Lake Minnetonka author offers a rarely heard historical perspective in new book

‘Daughter of the Reformation’ tells of the life and times of Martin Luther’s wife Catharina

“Daughter of the Reformation: A Historical Perspective of the Life and Times of the Wife of Martin Luther” by Mary Helene Rasmussen Jackson
“Daughter of the Reformation: A Historical Perspective of the Life and Times of the Wife of Martin Luther” by Mary Helene Rasmussen Jackson

In 1517, Martin Luther nailed his 95 Theses to the door of the Castle Church in Wittenberg, Germany. The act would begin the Protestant Reformation, a religious, political and cultural upheaval in Catholic Europe that’s had a lasting impact on Western civilization. With the 500-year anniversary of the Reformation coming in 2017, Protestant churches, theologians and historians around the world will be looking back to the man who started it all.

But for the past three decades, one local author has been busy looking back to Luther’s wife, Catharina von Bora, for a new book “Daughter of the Reformation: A Historical Perspective of the Life and Times of the Wife of Martin Luther.”
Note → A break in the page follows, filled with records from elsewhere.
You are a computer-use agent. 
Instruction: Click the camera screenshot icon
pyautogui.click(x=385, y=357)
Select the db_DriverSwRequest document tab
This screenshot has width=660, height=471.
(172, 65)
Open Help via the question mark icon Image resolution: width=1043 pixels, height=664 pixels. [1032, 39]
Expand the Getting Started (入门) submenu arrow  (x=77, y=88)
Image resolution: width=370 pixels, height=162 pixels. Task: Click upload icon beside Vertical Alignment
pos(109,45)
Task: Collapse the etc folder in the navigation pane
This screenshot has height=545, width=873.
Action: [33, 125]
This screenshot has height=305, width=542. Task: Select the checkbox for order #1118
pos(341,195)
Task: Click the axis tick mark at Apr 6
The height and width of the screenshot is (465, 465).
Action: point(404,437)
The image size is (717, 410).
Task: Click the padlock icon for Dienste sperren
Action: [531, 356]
Author Mary Helene Rasmussen Jackson, a longtime Lake Minnetonka resident who lived in Deephaven before moving to Woodland nine years ago, said her research into Catharina’s life began at her church three decades ago.

“I was asked by the Sunday school to do a little presentation on the wife of Martin Luther. … So, I started looking and really got hooked,” she said.
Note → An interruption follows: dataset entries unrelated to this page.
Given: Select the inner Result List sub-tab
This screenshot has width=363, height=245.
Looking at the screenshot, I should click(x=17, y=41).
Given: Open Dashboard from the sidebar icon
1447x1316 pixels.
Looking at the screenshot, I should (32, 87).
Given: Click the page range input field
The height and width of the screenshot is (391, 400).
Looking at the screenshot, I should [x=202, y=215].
When the presentation was over, Jackson felt compelled to continue her research and would later find a way to combine her love of history, education and theater. She began writing and performing a four-act monologue on Catharina called “The Nun, the Maiden, the Wife and the Widow,” which she performed for dozens of different venues across several states.
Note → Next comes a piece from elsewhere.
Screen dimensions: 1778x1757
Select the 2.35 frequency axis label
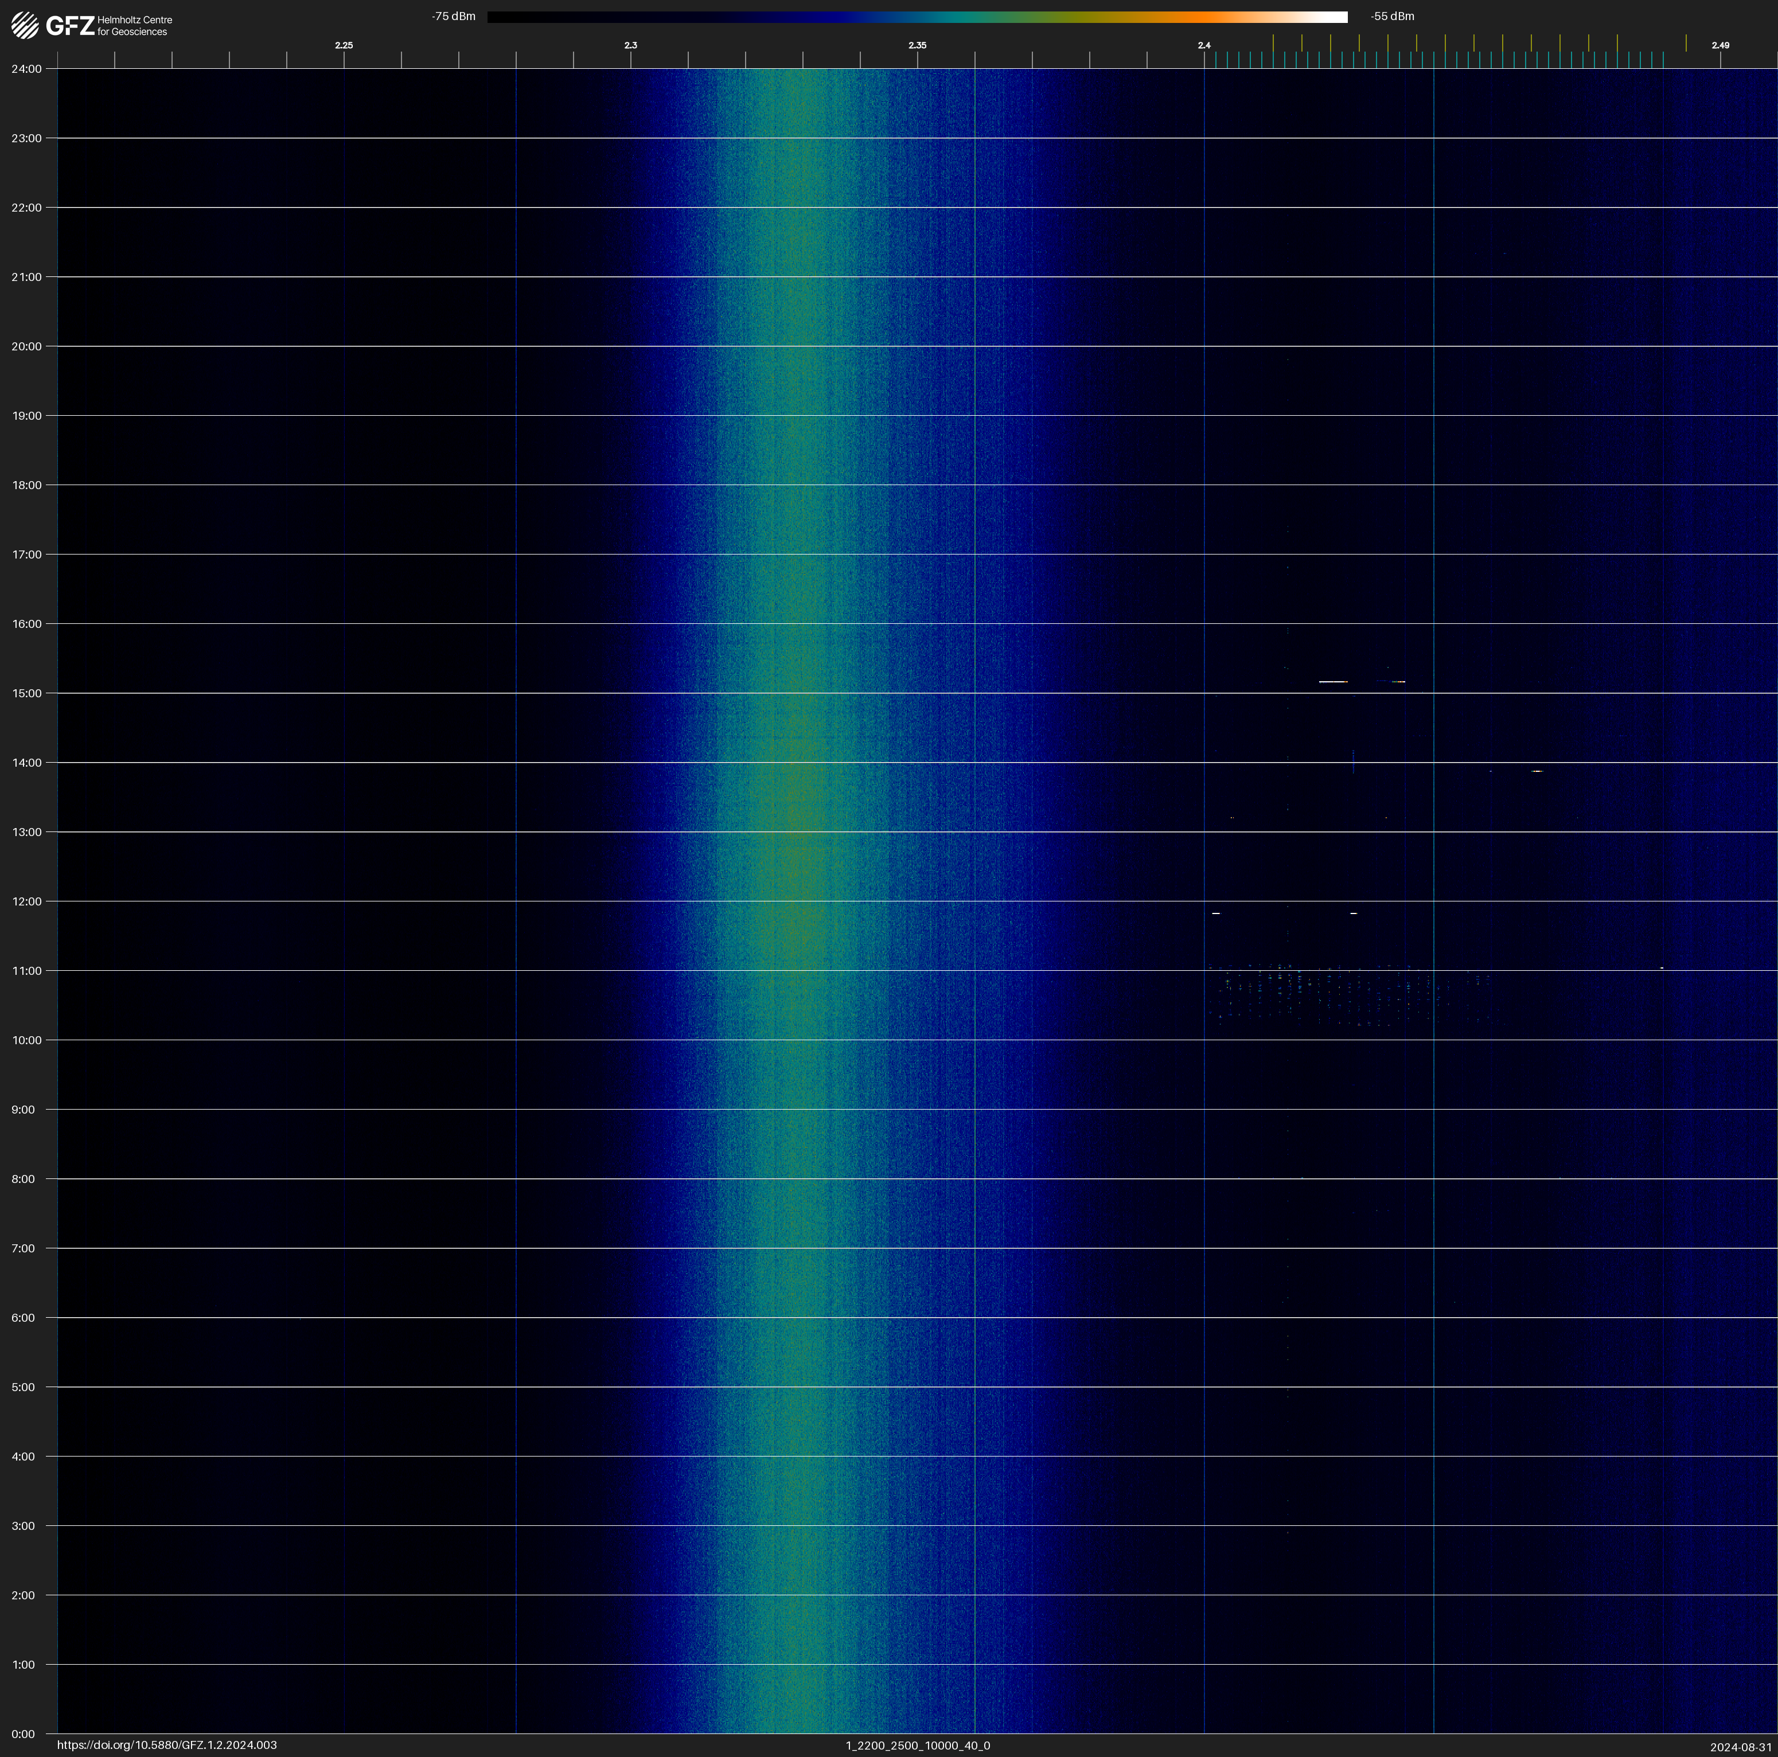[917, 45]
“That was kind of the beginning of it,” Jackson remembered.

Ten years ago, Jackson said she began writing a book on Catharina. She traveled and combed through the libraries of colleges from Minnesota to Indiana, where retired pastors had hopefully donated their old theological books. Becoming more involved as a teacher in the Bloomington School District, Jackson said she took a break from writing until about three years ago when she picked up where she left off and began working to complete the book.

“After all of my piles of papers and notes, to have it in book form … It’s sort of surreal, Jackson said of “Daughter of the Reformation,” which was published by Huff Publishing Associates and released in June.

Mary Helene Rasmussen Jackson
Mary Helene Rasmussen Jackson

Jackson said the book is written from the point of view of what we know about the life and times of Luther’s wife. She said she hopes the book will introduce Catharina to a larger audience while opening a window into the often-forgotten facts of life in those times. Jackson said in her research, she learned everything about the people living in 16th-century Germany – from what they ate and what they wore to the beliefs they held.

While the book is heavily researched and based on historical facts of life in 1500s Germany, Jackson said she did add in a touch of historical fiction in trying to fill in the less documented times of the young woman’s life when she was a nun.

“I did create some dialogue just to let her live a little. … It’s all based on historical detail of what might have happened at that time,” Jackson said.

The author said she felt compelled to write a book on Luther’s wife because, like thousands of other women throughout history, Catharina has been virtually forgotten. Jackson said she wanted to create a document that told of a strong 16th-century woman with a strong sense of self-worth, considering her past years away from her family and a solitary life within a very strict convent.

Jackson said she also wanted to tell of the huge implications the Reformation had for women. She said at the time, women weren’t afforded many rights or opportunities for education. She also explained that when a man died, his widow was left with three things: a cane, a chair and a coat.

“That was it,” Jackson said. “The widow was meant to sit in the corner and watch the world go by. Her children and the estate went to the government to handle.”

But Martin Luther didn’t like lawyers, Jackson noted, so he wrote his own will, stating that his estate be left to Catharina and that she would continue to raise their children. When Luther died, the case went to court and Catharina won, setting a precedent for women everywhere.

Another product of the Reformation was the invention of the printing press, which resulted in creating more opportunity for people to learn how to read, whether rich or poor, man or woman, Jackson said.

“Most people know that the Reformation was this big deal that happened 500 years ago, but really don’t know what happened,” Jackson said. “It’s kind of a big word that people couldn’t talk to you for 30 seconds about because they don’t know what happened, so I guess I’m trying to fill that gap.”

A descendant of three generations of Norwegian preachers, Jackson grew up in seven different parsonages in the Midwest and attended Augustana Academy, a Lutheran high school in Canton, South Dakota. After high school Jackson came to Minnesota to study speech, education, and history at Concordia College in Moorhead. Jackson also became active in theater and debate while in college. Later, Jackson attended the University of California in San Diego to study the field of English as a second language (ESL).

Today Jackson, while retired from teaching full-time, offers ESL teaching and piano lessons from her home near Lake Minnetonka. Her four children and seven grandchildren all live nearby.